Time to change the way we elect presidents


AS I SEE IT

BY MARIANNE HERON

The Presidential race has been a bit like that song: There were 10 green bottles hanging on the wall. What started out with a row of colourful possibilities, some welcome Bob Geldolf to Michael Flatley, others less so Conor McGregor and yer wan with the tasteless handbag, Maria Steen (baby blue, what was she thinking?).

Now with the withdrawal of FF candidate Jim Gavin we are down to just two candidates.

We have become used to having a choice since the days of President Patrick Hillery 1976-1990) when the Presidency was a shoe-in reward for service in politics. Since then the two Marys Robinson and McAleese and outgoing Michael D have done us proud, each enhanced the role of Head of State in their own unique way.

They have set the bar high, raising our expectations for an imaginative approach to the role.

Now we are faced with a limited choice, one political nominee and one independent, the latter with the backing of the parties of the Left and also with Sinn Fein’s ‘game-changer’ support, when they weren’t prepared to put up a candidate of their own.

For me there’s the uncomfortable feeling that, while we are meant to be voting for an individual, the party backing the winner of next week’s election will see this as a political victory.

We need a wider choice of candidates in future and perhaps we need to change the present restrictive and cumbersome section process where, to stand, individuals must have either the backing of 20 members of the Oireachtas or four local authorities. Maybe we need a more rigorous vetting process too, to avoid candidates being felled by skeletons falling from their cupboards, for when they fall the political consequences can be far-reaching.

Campaigns, interviews and debates are meant to be a way to get to know presidential candidates better and to see how each of them might perform as head of State. It seems to me that the way TV debates are conducted currently are a very poor way to gain that kind of insight. They are more about savaging by hot shot interviewers like News talk’s Kieran Cuddihy, who fired-off a hail of accusations about missteps years in the past with little opportunity for candidates to talk about their vision for the Presidency.

The candidate who is most adept at dodging verbal bullets is likely to be seen as the winner.

Aggressive probing by interviewers can be a turn off. In the Virgin Media debate I found myself wondering if Heather Humphries’ fringe was getting in her eyes and worrying how Catherine Connolly’s likening Germany today to the Nazis arming for the Second World War and Holocaust might go down with our ally, who along with the rest of Europe is strengthening defences against Russian aggression.
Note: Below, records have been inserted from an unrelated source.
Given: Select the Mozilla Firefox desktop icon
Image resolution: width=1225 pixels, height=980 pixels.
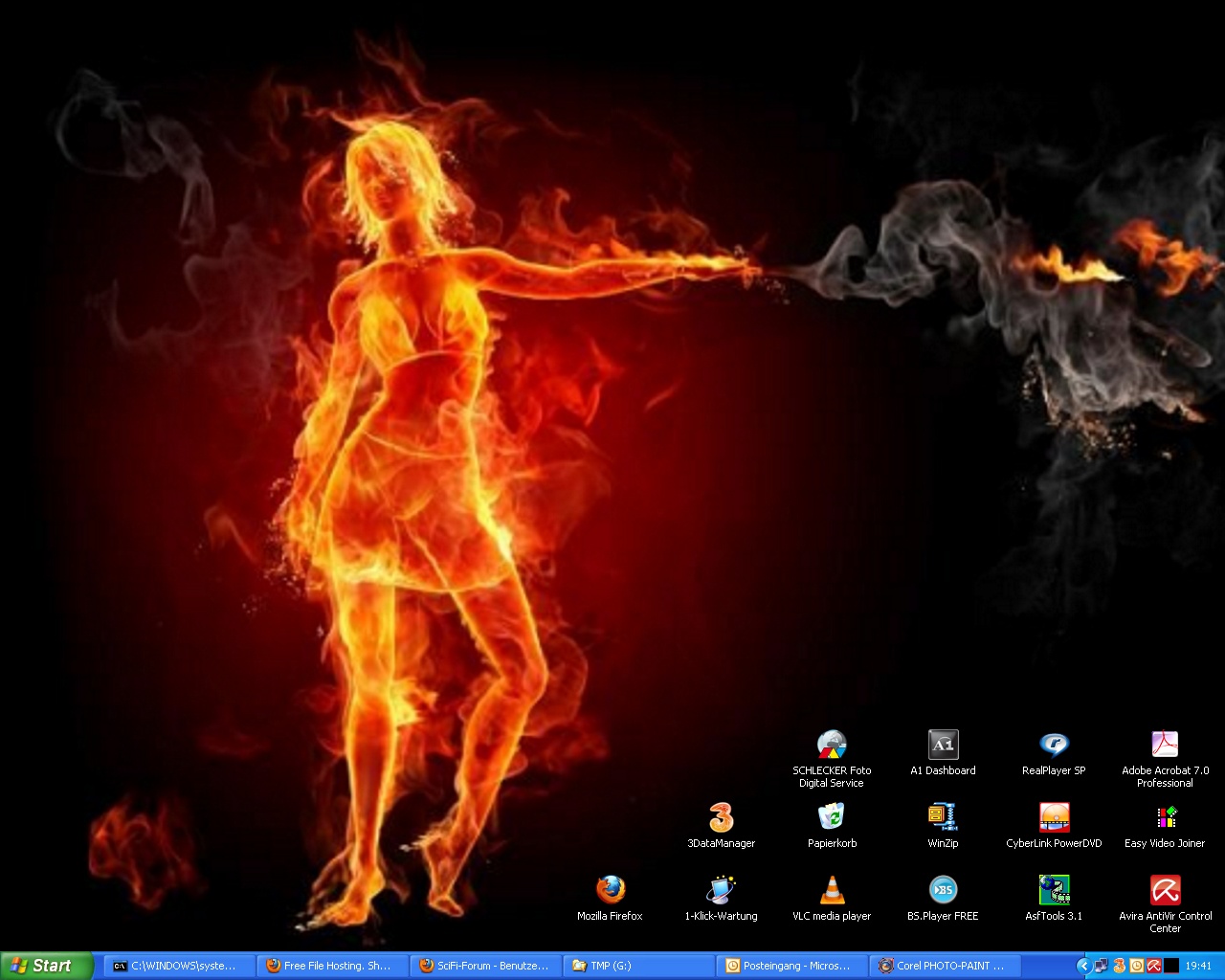Looking at the screenshot, I should 610,890.
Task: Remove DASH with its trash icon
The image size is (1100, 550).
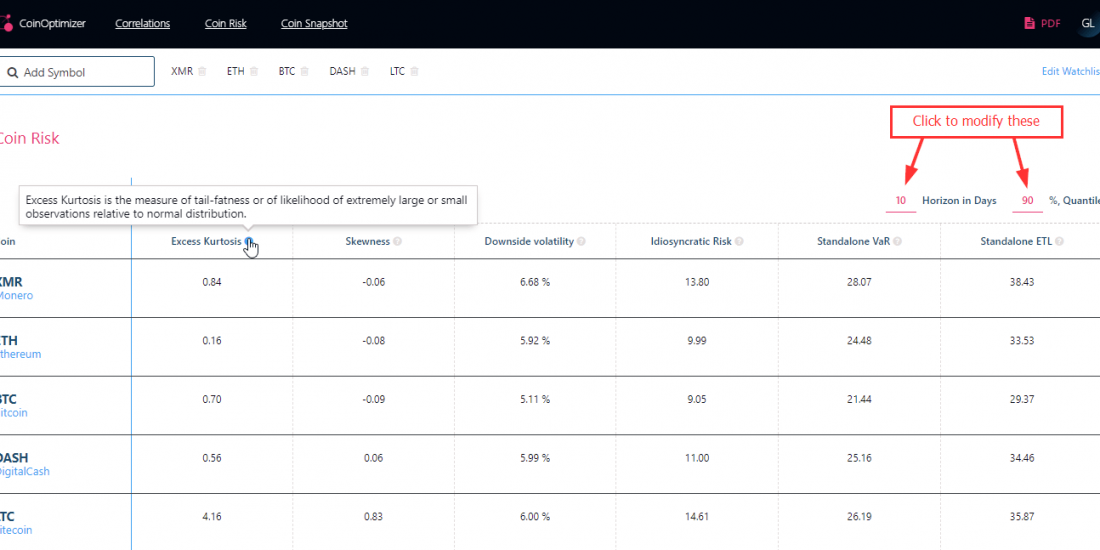Action: tap(365, 71)
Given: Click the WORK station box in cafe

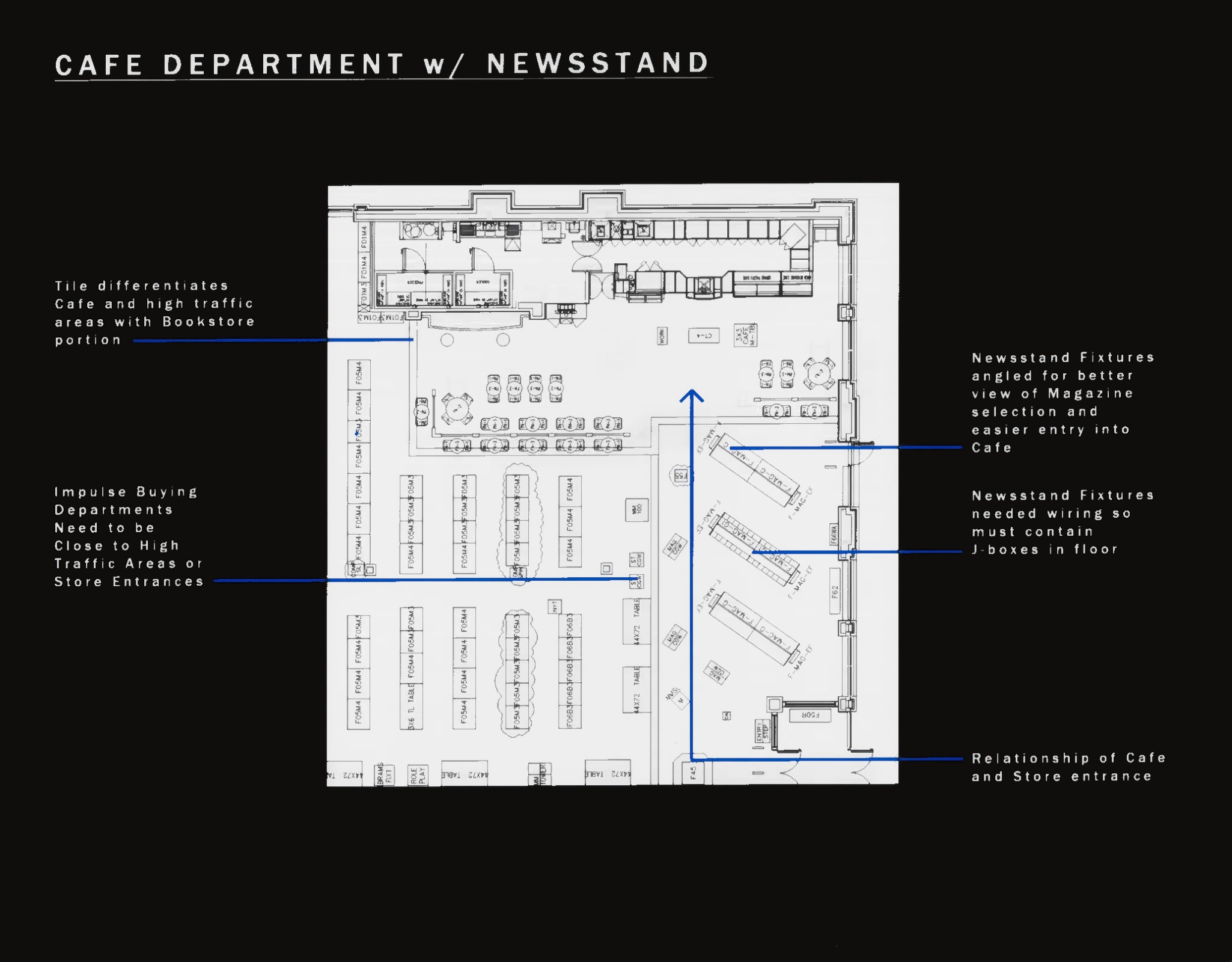Looking at the screenshot, I should 662,335.
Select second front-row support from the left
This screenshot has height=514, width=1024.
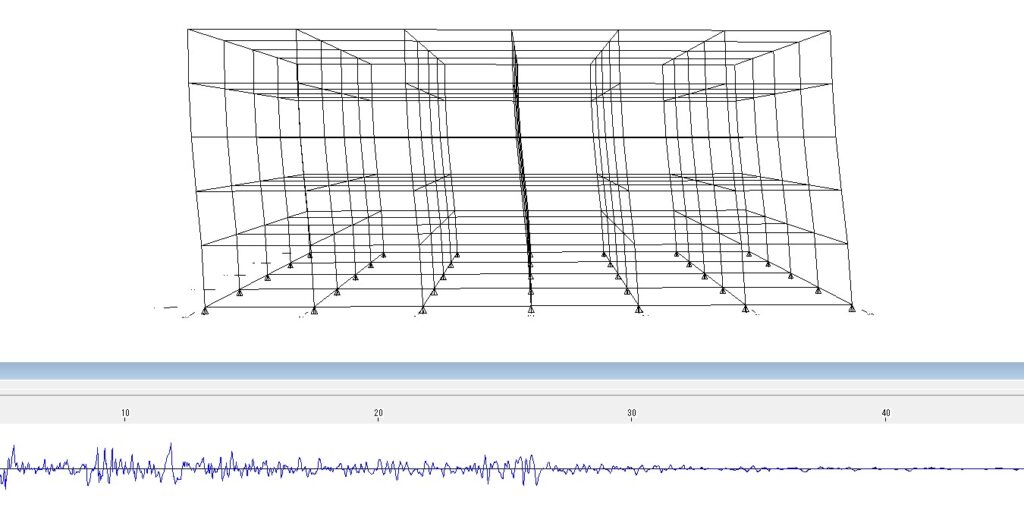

We are living in extraordinary times with instability caused by President Trump’s unpredictability, with menace from Putin on our doorstep in Europe and with Israel’s eradication of Gaza, peace deal now notwithstanding. At home there is the need to pave the way for a united Ireland, (not just by pointing a ballot box at us like a Kalashnikov without building practical foundations and trust) and the need to resolve the housing and infrastructure crisis. What kind of President do we need in these circumstances?

Perhaps we need someone reassuring, capable of bringing us together in accord, rather than intellectual fireworks and searing critiques. Someone who will build social participation rather than stirring alienation and division of the kind we are seeing in Europe with populist rightwing movements like Marine Le Pen’s National Rally in France and Nigel Farage’s Reform in Britain.

We need someone who can foster unity and be prepared to encourage all the work that needs to go into making sure that it would be an Ireland inclusive of all traditions.

Ireland has changed enormously in the last 50 years: we have a new identity and we need someone to speak to who we are as a people as our last three presidents have done, uniting us rather than provoking division.

A week, a day even, can be a long time in politics. The turnout next Friday will be a barometer for our support for the electoral system. In 2018 it was just 43.9% down 12.2% – this time around it may show need for change.